▶ Written request
How many lines in the material below contain the word "cojiendo"? Case counts. Reply with the number alone.

▶ Provided records
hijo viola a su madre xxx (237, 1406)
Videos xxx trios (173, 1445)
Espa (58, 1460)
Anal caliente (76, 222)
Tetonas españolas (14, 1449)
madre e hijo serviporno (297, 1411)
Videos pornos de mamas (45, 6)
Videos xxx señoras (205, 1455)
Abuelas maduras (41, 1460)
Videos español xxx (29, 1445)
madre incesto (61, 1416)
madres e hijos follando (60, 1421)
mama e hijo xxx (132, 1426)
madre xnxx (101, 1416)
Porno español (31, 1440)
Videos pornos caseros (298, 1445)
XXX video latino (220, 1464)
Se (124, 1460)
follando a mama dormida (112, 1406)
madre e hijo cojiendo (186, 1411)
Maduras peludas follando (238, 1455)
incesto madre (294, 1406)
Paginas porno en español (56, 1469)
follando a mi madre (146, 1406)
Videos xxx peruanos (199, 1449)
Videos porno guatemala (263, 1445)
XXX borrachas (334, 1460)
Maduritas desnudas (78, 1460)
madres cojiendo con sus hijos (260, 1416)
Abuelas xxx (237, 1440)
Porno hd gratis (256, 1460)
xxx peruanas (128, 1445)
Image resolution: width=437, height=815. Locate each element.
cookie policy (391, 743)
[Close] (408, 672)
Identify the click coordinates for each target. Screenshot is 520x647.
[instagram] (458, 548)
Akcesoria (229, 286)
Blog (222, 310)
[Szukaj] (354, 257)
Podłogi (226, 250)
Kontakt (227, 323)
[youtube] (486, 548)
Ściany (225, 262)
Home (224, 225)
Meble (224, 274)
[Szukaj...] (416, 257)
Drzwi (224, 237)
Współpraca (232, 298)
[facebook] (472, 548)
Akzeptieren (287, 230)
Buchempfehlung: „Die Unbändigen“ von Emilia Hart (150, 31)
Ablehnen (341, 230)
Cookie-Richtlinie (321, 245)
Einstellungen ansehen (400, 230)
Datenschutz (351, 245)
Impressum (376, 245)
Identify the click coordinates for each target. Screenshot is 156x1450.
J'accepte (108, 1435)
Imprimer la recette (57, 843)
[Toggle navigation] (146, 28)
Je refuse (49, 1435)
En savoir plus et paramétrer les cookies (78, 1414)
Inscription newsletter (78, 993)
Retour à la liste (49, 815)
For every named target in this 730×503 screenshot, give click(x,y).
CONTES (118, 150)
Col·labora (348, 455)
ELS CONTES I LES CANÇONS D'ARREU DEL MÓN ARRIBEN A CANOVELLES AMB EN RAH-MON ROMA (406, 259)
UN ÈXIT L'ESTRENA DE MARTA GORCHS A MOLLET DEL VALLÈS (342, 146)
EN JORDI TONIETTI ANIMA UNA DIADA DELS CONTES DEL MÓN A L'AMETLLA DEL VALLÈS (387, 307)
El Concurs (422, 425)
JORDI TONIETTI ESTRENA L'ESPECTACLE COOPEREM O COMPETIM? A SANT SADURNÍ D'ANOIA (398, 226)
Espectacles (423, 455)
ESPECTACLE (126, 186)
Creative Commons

▶ Exercise output
2